Pulmonary Atresia


Risk

  • PA/IVS occurs in 3% of all CHD and has a prevalence of 0.07:1000 live births.

  • PA/VSD occurs in 3.4% of all CHD.

  • 20% of all cases of TOF are physiologically similar to PA/VSD due to extreme pulm artery stenosis.

  • Males are affected more than females.

Perioperative Risks

  • RV failure (due to volume overload, pressure overload or both)

  • Hypoxemia (leading to metabolic acidosis)

  • Myocardial ischemia secondary to aberrant coronary circulation

Worry About

  • RV-dependent coronary circulation in PA/IVS (rapid boluses of fluid through central line may precipitate myocardial ischemia).

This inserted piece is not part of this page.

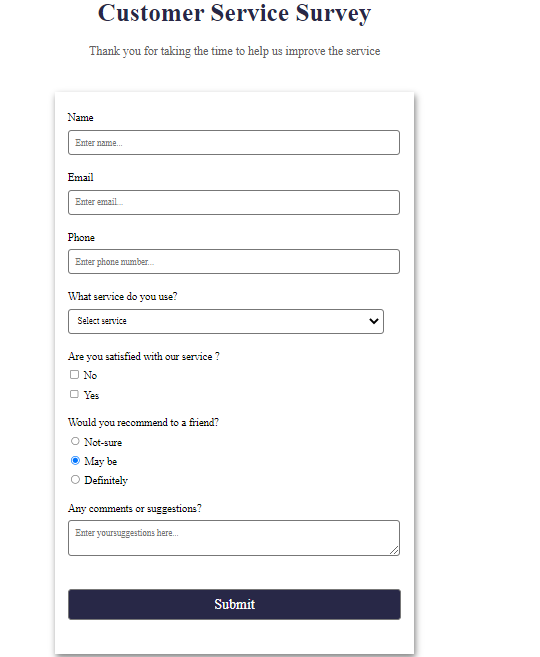Click the Name field label

[80, 117]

  • Maintain a patent ductus arteriosus (continue prostaglandin infusion).

  • “Suicide RV” is sudden release of pulm valve obstruction leading to hyperdynamic RV and subpulmonic obstruction of RV outlet. Treatment involves a β blockade.

  • Hyperventilation and hyperoxia when excess “pulmonary-steal,” leading to low cardiac output syndrome and necrotizing colitis (maintain oxygen saturation to 70–80%), mainly in PA/VSD.

Overview

  • Physiologically, PA/IVS and PA/VSD present as two extremes of the same spectrum. Usually associated with other cardiac lesions (e.g., patent foramen ovale, patent ductus arteriosus, possible VSD, ASD).

  • PA/IVS often presents with varying extent of RV maldevelopment, TV hypoplasia and stenosis, and RV-dependent coronary blood flow (due to abnormal coronary arteries arising from sinusoids in the RV outlet musculature).

  • PA/VSD, on the other hand, the RV by virtue of ‘flow-growth phenomenon due to the presence of VSD, enjoys more blood flow and as a result is more completely developed. However, due to the reduced pulm blood flow in PA/VSD, MAPCA develop compensating for the limited blood flow in the maldeveloped PA.